Cumhurbaşkanlığı seçimleri artık geride kaldı. Ekonomi, hükümetin öncelikli konuları arasında ilk sıralarda yer alıyor.
Mevcut kabineden Sağlık Bakanı Fahrettin Koca ile Kültür ve Turizm Bakanı Mehmet Nuri Ersoy dışındaki tüm isimlerin milletvekili seçilmesi nedeniyle Cumhurbaşkanı Erdoğan’ın yola tamamen yeni yüzlerle devam etmesi bekleniyor.
Anayasa’ya göre, milletvekilleri bakan olamıyor, kabineye atanacak isimler parlamento dışından seçiliyor.
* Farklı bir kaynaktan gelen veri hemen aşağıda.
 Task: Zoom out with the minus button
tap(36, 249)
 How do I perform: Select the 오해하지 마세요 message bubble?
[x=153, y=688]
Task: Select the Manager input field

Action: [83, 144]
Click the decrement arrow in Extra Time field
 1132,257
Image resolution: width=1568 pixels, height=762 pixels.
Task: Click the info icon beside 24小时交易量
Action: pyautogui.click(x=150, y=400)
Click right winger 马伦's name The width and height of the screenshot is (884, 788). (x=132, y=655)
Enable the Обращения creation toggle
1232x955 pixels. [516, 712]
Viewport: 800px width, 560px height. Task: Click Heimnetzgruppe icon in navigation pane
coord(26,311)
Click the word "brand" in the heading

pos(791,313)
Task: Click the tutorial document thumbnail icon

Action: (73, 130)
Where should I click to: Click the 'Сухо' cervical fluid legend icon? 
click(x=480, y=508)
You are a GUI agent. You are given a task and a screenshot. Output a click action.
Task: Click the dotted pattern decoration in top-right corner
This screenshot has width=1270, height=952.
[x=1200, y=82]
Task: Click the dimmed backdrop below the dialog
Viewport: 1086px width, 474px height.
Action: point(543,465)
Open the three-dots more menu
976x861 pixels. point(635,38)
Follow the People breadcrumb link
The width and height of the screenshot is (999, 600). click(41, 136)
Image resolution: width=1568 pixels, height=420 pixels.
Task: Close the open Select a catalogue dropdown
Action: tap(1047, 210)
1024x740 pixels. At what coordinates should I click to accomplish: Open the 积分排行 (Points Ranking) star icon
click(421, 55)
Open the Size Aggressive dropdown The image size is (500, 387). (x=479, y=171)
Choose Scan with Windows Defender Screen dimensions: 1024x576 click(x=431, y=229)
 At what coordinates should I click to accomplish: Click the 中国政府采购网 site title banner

Eğer milletvekili seçilen bir isim bakan olacaksa vekillikten istifa etmesi gerekiyor.
Seçimden önce ekonomi yönetiminde görev alması muhtemel bakanlar tartışılırken Mehmet Şimşek ismi gündeme gelmişti.
Cumhurbaşkanı Tayyip Erdoğan, seçimin ardından pazar akşamı yaptığı açıklamalar da bu konuda atılacak adımlar ve olası ekonomi yönetimi hakkında ipuçları verdi.
Herkesi şaşırtacak yeni bir ekonomik atılım yapılacak
Konuşmasında güven ve istikrar vurgusu yapan Erdoğan, şunları söyledi:
Artık tüm vaktimizi ve enerjimizi çalışmaya, eser üretmeye, hizmet vermeye tahsis edeceğiz.
Enflasyonun yol açtığı fiyat artışlarından kaynaklanan sıkıntıları gidermek, refah kayıplarını telafi etmek, önümüzdeki günlerin en acil konu başlığıdır.
Güven ve istikrar kavramı çok önemli, bununla yola devam edeceğiz. Güçlü bir ekonomi yönetimini bu iki kavram üzerine kuracağız. Uluslararası itibara sahip bir finans yönetimi, yatırım ve istihdam odaklı bir üretim ekonomisi tasarlıyoruz.
Sanayiden enerjiye her alanda giderek artan üretim gücümüzün sağladığı imkanları, herkesi şaşırtacak yeni bir ekonomik atılımın lokomotifi haline getireceğiz.
Sanayimizi bilhassa savunma sanayimizin marka değerini artıracağız.
Bizi dünya gıda sektörünün en önemli aktörlerinden biri haline getiren tarım ve hayvancılıkta girdi fiyatlarını düşüren, üretici gelirlerini artıran, tüketici erişimini kolaylaştıran bir sistemi hayata geçireceğiz.
Hizmetler sektörümüzün ana gelir kaynağı turizmde yakaladığımız ivmeyi sürdüreceğiz.
Sosyal yardım ve destek sistemimizi, milletimizin tek bir ferdinin bile kendisini sahipsiz hissetmeyeceği, dışlanmışlık duygusuna kapılmayacağı seviyeye getirene kadar geliştireceğiz. Kısacası önümüzdeki dönemin her anını Türkiye Yüzyılı’na yakışır eser ve hizmetlerle değerlendireceğiz.